Saw the Ben Affleck/Matt Damon/Viola Davis film “Air” today. It tells a version of the story of how, in 1984, the footwear company Nike signed then-rookie basketball player Michael Jordan and made a tonne of money (actually, probably several hundred tonnes of money) by creating a shoe that would get everyone buyin’.
Short version -the film is okay – at least as good as you expect it will be, and at various points it WANTS to be more astute and incisive than it is, but if you don’t try to engage your critical faculties too much, it’s okay.
It hinges on the relationship/chemistry (non-romantic) between Matt Damon’s character (a real-life guy called Sonny Vacarro) and Viola Davis (playing Michael Jordan’s canny and tough mother). When those two are on the screen together, either face-to-face or during a climatic phone call, then the film comes alive, above and beyond the entirely competent scenes with Damon and (a favourite of mine) Jason Bateman, or Ben Affleck. There’s some good turns, elsewhere, but there’s flab and overuse of 1980s nostalgia references too.
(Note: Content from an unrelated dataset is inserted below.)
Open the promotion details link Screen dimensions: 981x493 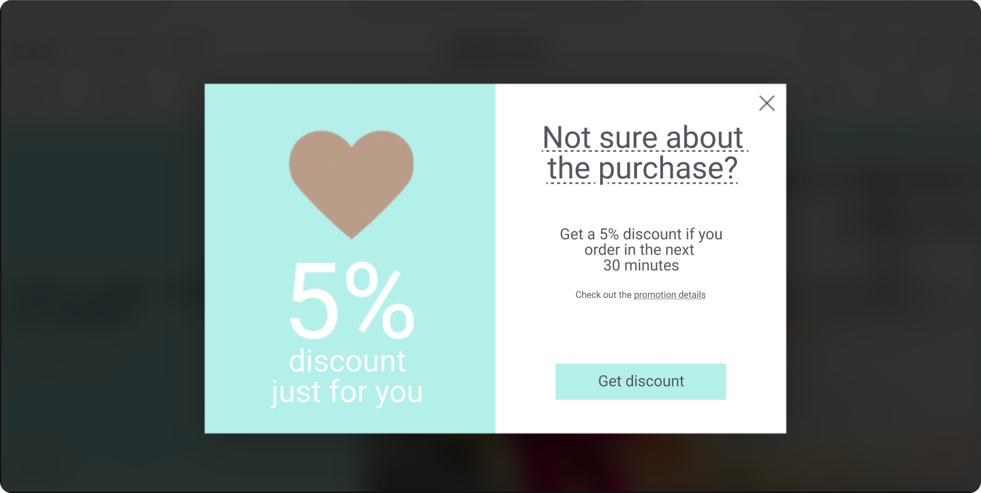click(x=669, y=295)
And it is the Damon-Davis scenes that the film goes for a three-pointer but kinda sorta bounces off the rim. It unproblematically holds up this idea that the Air Jordan is somehow a symbol of a wider emancipation. There are obvious real world reasons for this (how else ya gonna get the needed co-operation of the principals, and a studio isn’t gonna finance something that explains how fetishes work to reinforce “useful” belief systems and superstitions that make the rich richer). They’re not gonna pull back the curtain and explain how the game is constructed, and how it is, well, rigged.

About fetish – as I was just saying to someone, it’s not a kink thing. In anthropological terms, a fetish is an object we turn into a god – with magical powers (of punishment, redemption, reward, whatever) and then – and this is the crucial bit – forget that we created.
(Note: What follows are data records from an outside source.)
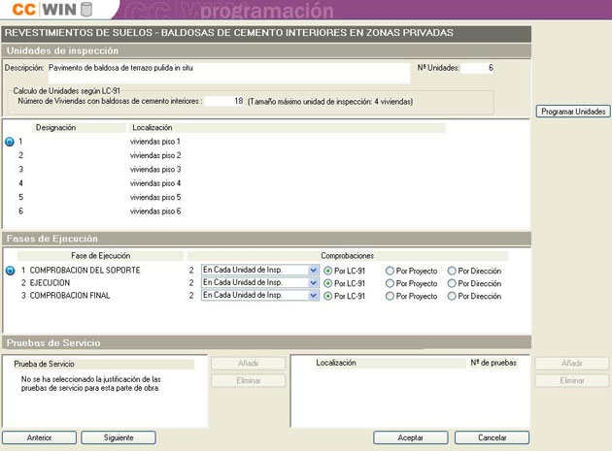612x451 pixels.
Task: Click blue row marker beside unit 1
Action: pos(10,143)
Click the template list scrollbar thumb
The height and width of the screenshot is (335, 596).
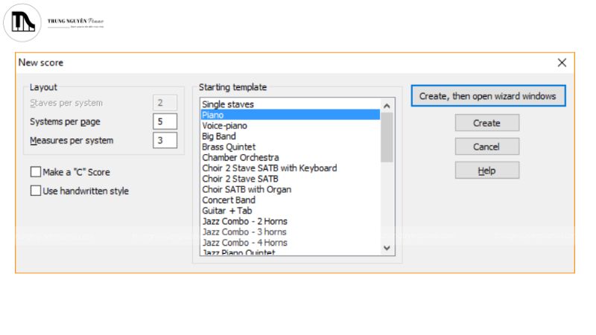387,137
And you’re left wanting to know where (spoilers) the crucial idea of demanding a percentage of every shoe sold with Jordan’s name on came from. The film kind of implies it was the (deliciously Gordon-Gekko-esque) agent who came up with. Or was it Jordan’s mother? Had this been attempted before? Was this a tenet of black economic self-empowerment that was – pardon the pun – ‘in the air’. Would it have killed the film-makers to have been clearer on that?
Never mind, as “sports merchandisers as heroes” films go, it is up there with Jerry Maguire. I am not sure Howard Zinn – who babysat Matt Damon, 50 years ago, would entirely approve. In 1997 Damon and Affleck managed to sneak some Noam Chomsky references into “Good Will Hunting.” There’s no Noam here, and there could (should) have been. Oh well.